*Exercise requirements*. Set down, word for word, only the lines from the start of the records through the line bearing "Замер кухни (475, 2374)"; include no pictures.
Given data section start
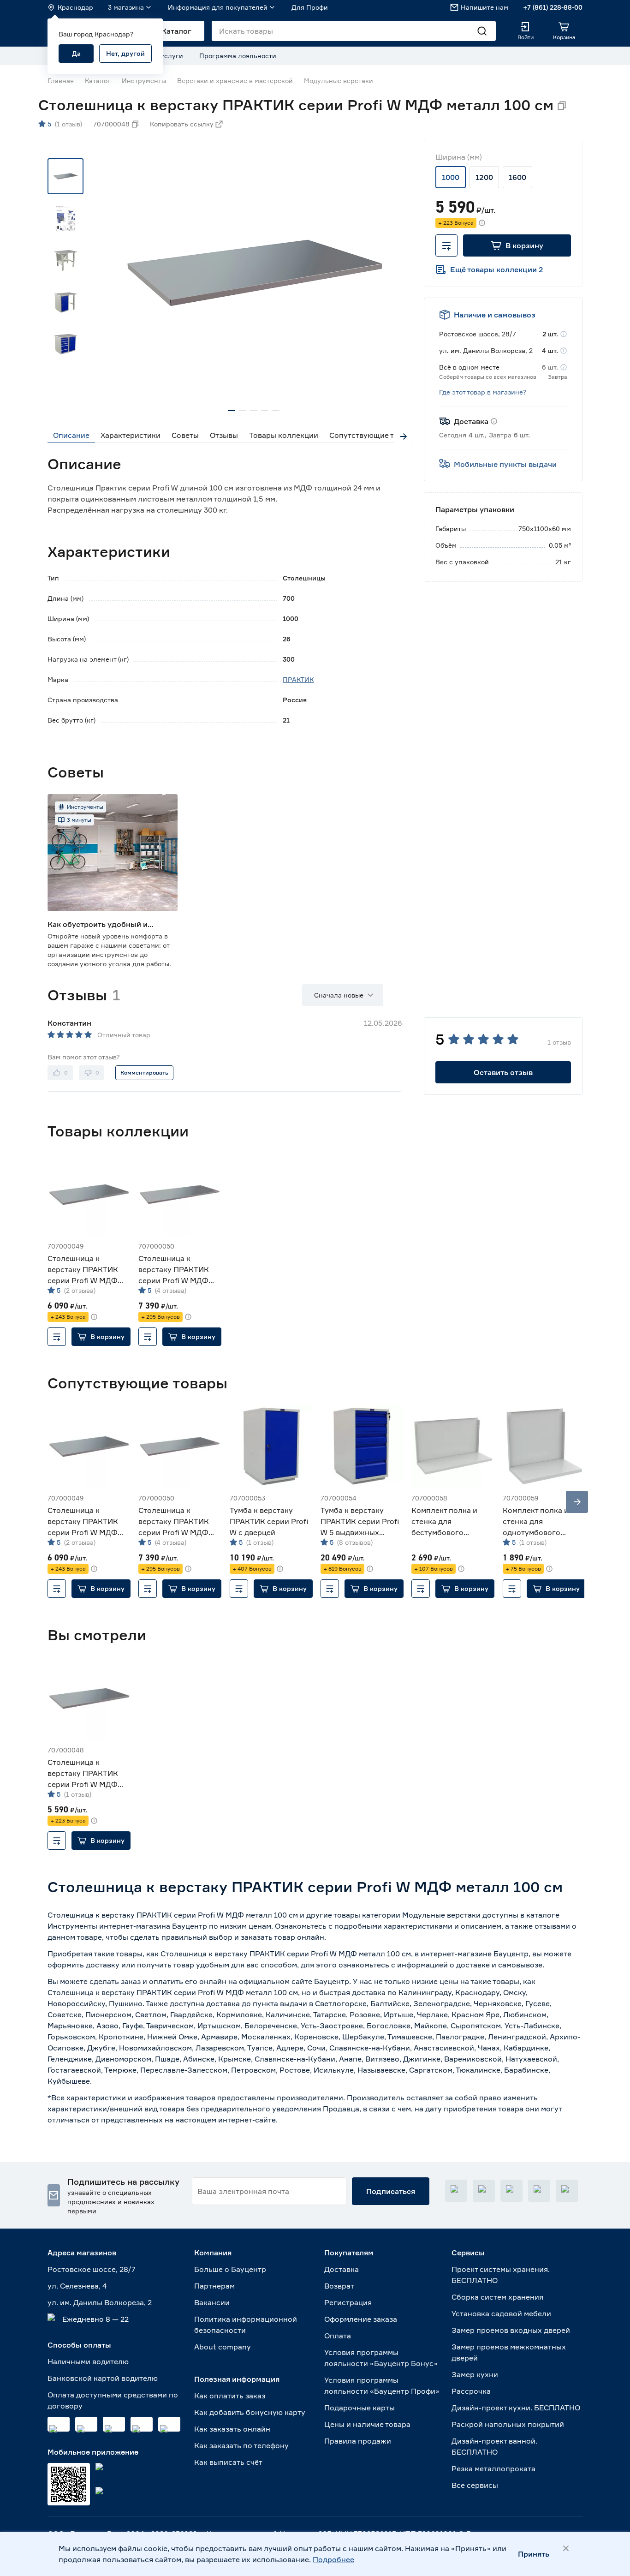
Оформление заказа (360, 2319)
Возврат (339, 2285)
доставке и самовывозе (499, 1964)
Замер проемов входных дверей (511, 2330)
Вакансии (212, 2302)
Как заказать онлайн (232, 2428)
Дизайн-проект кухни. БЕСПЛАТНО (516, 2407)
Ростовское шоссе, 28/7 (92, 2269)
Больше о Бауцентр (230, 2269)
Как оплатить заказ (229, 2395)
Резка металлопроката (493, 2468)
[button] (517, 245)
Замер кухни (475, 2374)
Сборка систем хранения (497, 2296)
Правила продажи (357, 2440)
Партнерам (214, 2285)
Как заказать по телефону (241, 2445)
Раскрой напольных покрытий (508, 2424)
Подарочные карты (359, 2407)
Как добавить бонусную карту (249, 2412)
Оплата (337, 2335)
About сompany (222, 2346)
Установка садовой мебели (501, 2313)
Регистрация (348, 2302)
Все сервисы (475, 2485)
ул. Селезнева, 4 (77, 2285)
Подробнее (333, 2559)
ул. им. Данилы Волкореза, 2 (100, 2302)
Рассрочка (471, 2391)
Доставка (341, 2269)
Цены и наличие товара (367, 2424)
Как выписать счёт (228, 2462)
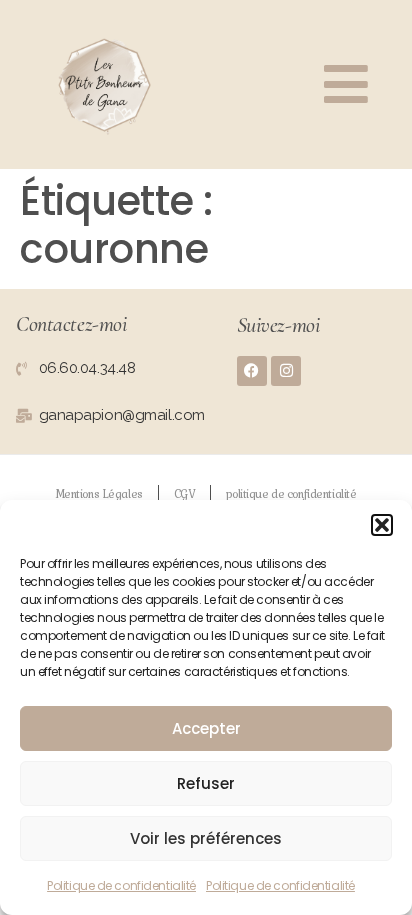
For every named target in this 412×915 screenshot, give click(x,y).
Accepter (206, 728)
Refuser (206, 783)
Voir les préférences (206, 838)
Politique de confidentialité (121, 885)
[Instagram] (286, 371)
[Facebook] (252, 371)
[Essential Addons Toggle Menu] (346, 84)
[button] (382, 525)
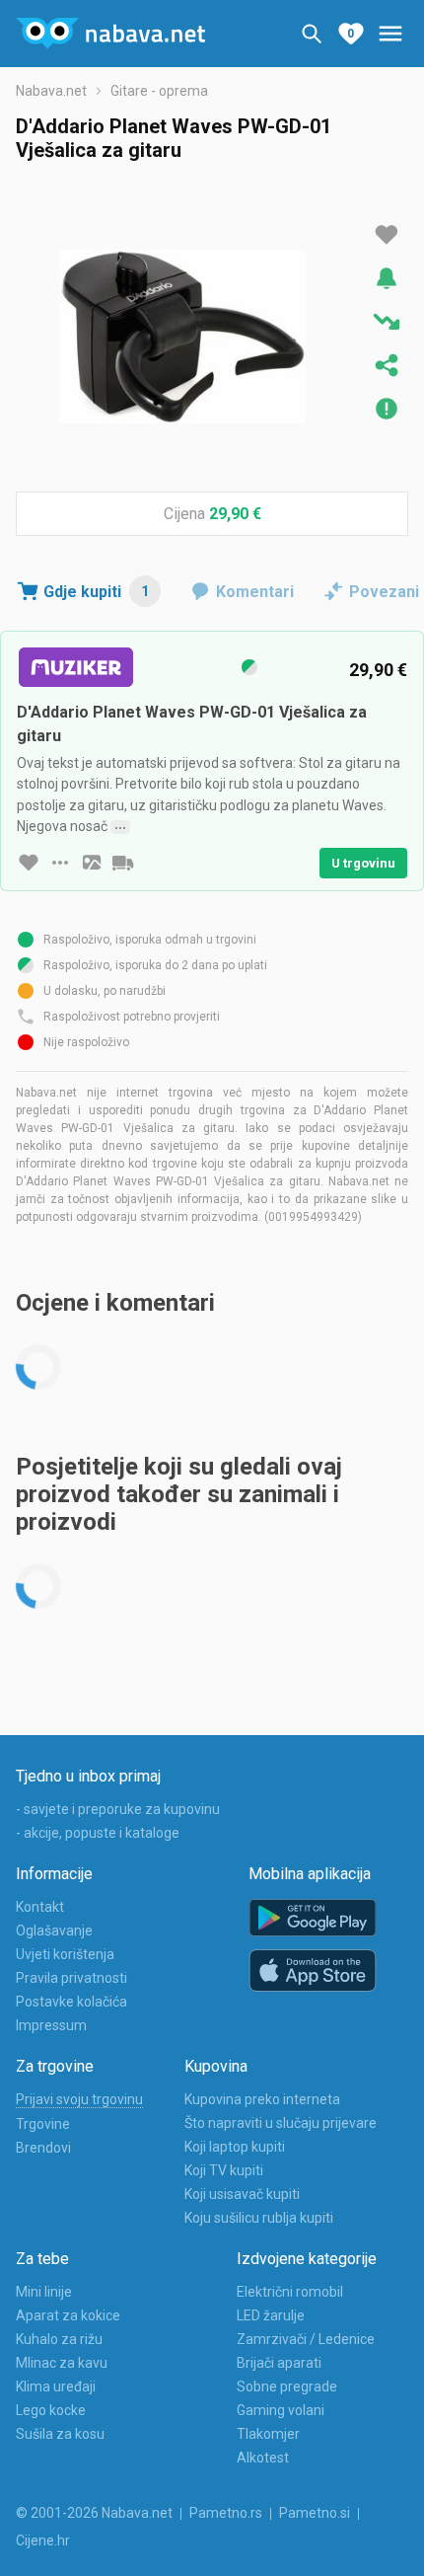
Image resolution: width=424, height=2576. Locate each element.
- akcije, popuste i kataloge (97, 1833)
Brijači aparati (279, 2363)
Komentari (255, 591)
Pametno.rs (225, 2513)
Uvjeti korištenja (65, 1954)
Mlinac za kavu (61, 2363)
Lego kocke (51, 2410)
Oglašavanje (54, 1930)
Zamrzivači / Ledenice (306, 2339)
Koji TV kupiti (223, 2170)
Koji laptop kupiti (234, 2147)
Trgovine (43, 2124)
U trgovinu (363, 863)
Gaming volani (280, 2410)
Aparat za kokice (68, 2315)
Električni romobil (290, 2292)
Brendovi (43, 2148)
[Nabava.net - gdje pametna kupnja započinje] (110, 33)
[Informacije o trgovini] (60, 862)
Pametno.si (314, 2513)
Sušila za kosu (60, 2434)
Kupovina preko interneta (262, 2099)
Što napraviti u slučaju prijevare (280, 2123)
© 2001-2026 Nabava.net (94, 2513)
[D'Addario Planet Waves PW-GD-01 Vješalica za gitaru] (182, 336)
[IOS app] (312, 1971)
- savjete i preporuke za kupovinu (118, 1809)
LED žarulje (271, 2315)
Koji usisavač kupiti (242, 2194)
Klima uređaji (56, 2386)
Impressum (51, 2025)
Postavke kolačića (71, 2001)
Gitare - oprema (159, 91)
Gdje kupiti (96, 591)
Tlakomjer (268, 2434)
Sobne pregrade (287, 2386)
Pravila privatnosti (71, 1978)
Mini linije (44, 2292)
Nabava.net (51, 91)
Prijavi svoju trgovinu (79, 2099)
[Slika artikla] (92, 862)
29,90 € (235, 513)
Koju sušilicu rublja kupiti (258, 2218)
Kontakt (40, 1907)
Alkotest (263, 2457)
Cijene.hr (43, 2540)
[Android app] (312, 1918)
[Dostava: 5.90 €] (123, 862)
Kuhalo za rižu (59, 2339)
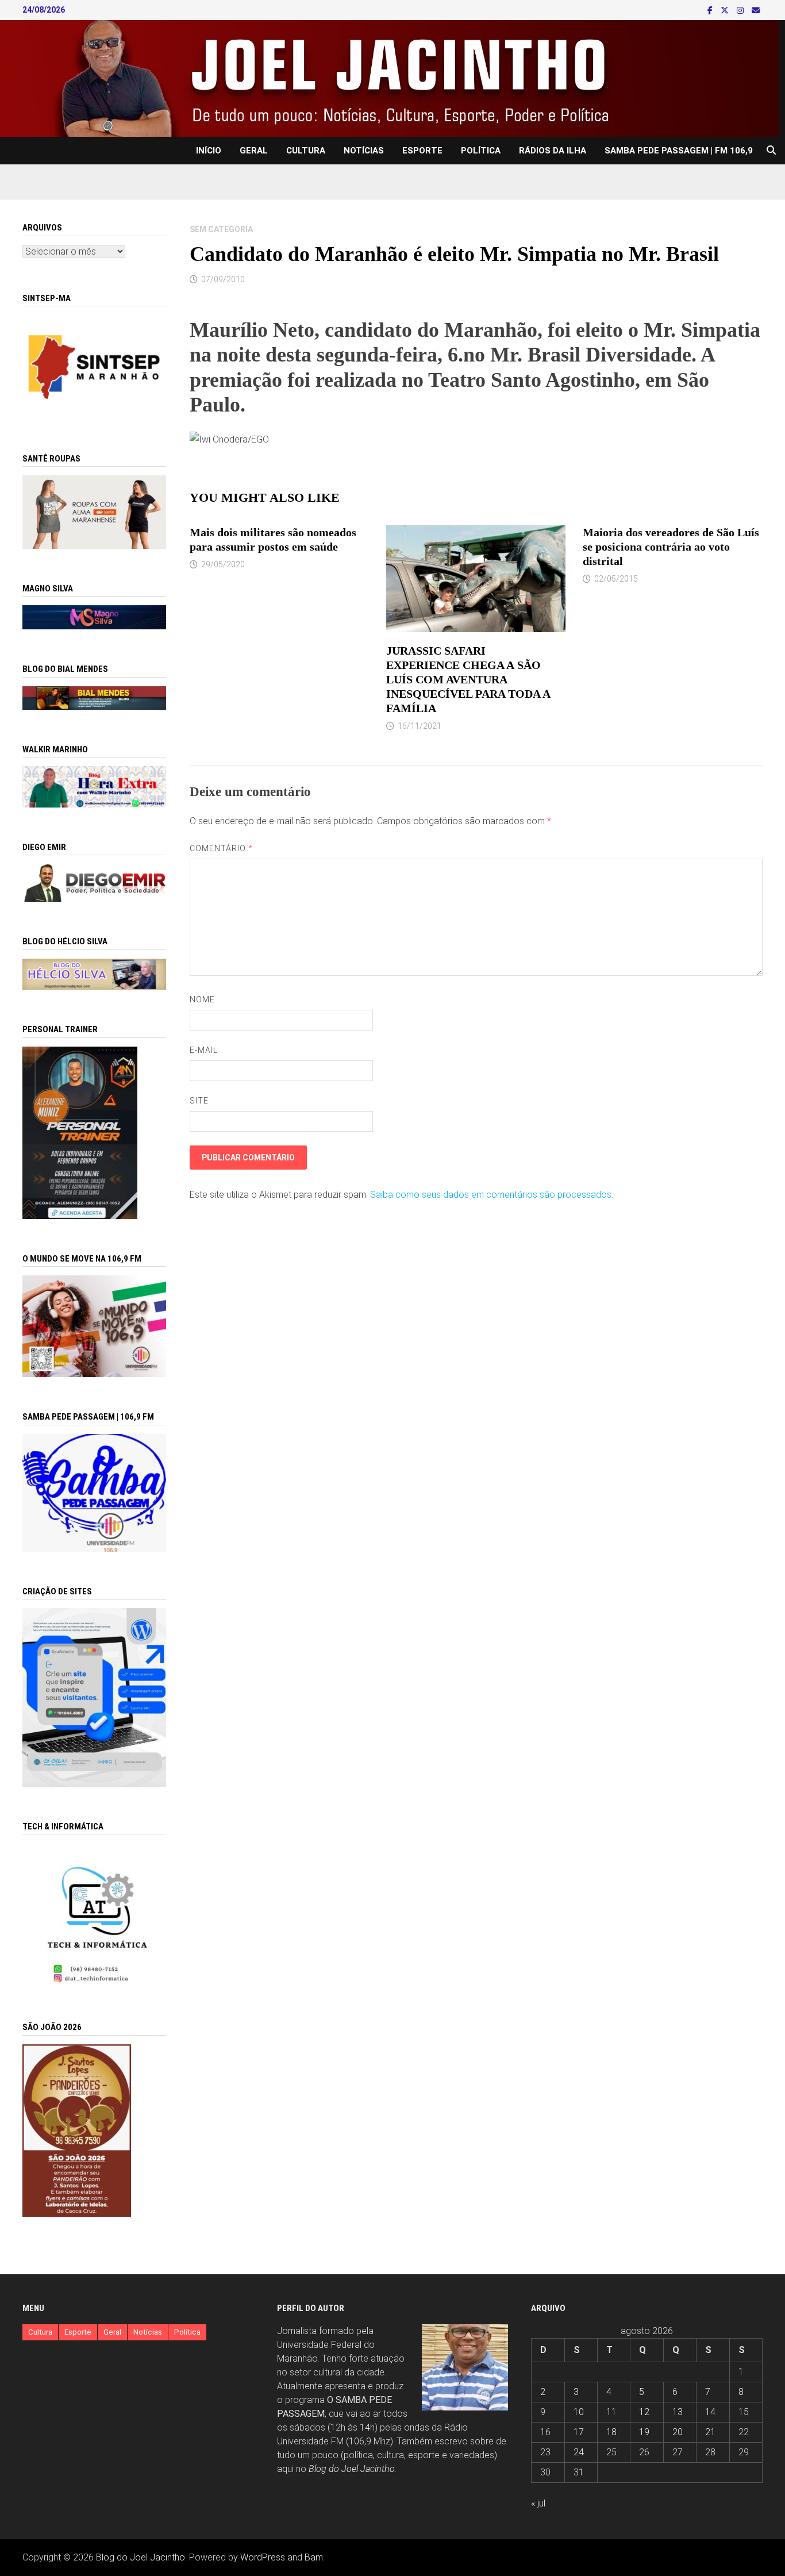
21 (710, 2432)
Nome (202, 999)
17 (579, 2432)
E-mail (204, 1050)
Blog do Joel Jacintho (352, 2468)
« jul (538, 2503)
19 (644, 2432)
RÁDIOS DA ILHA (552, 150)
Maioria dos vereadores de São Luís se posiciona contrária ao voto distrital (671, 546)
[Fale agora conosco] (94, 1696)
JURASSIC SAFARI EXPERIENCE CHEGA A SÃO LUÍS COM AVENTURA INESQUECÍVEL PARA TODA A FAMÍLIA (468, 679)
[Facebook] (711, 10)
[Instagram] (741, 10)
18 (611, 2432)
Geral (254, 150)
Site (199, 1100)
Given data section end
*Task answer*.
Оформление заказа (360, 2319)
Возврат (339, 2285)
доставке и самовывозе (499, 1964)
Замер проемов входных дверей (511, 2330)
Вакансии (212, 2302)
Как заказать онлайн (232, 2428)
Дизайн-проект кухни. БЕСПЛАТНО (516, 2407)
Ростовское шоссе, 28/7 (92, 2269)
Больше о Бауцентр (230, 2269)
Как оплатить заказ (229, 2395)
Резка металлопроката (493, 2468)
[button] (517, 245)
Замер кухни (475, 2374)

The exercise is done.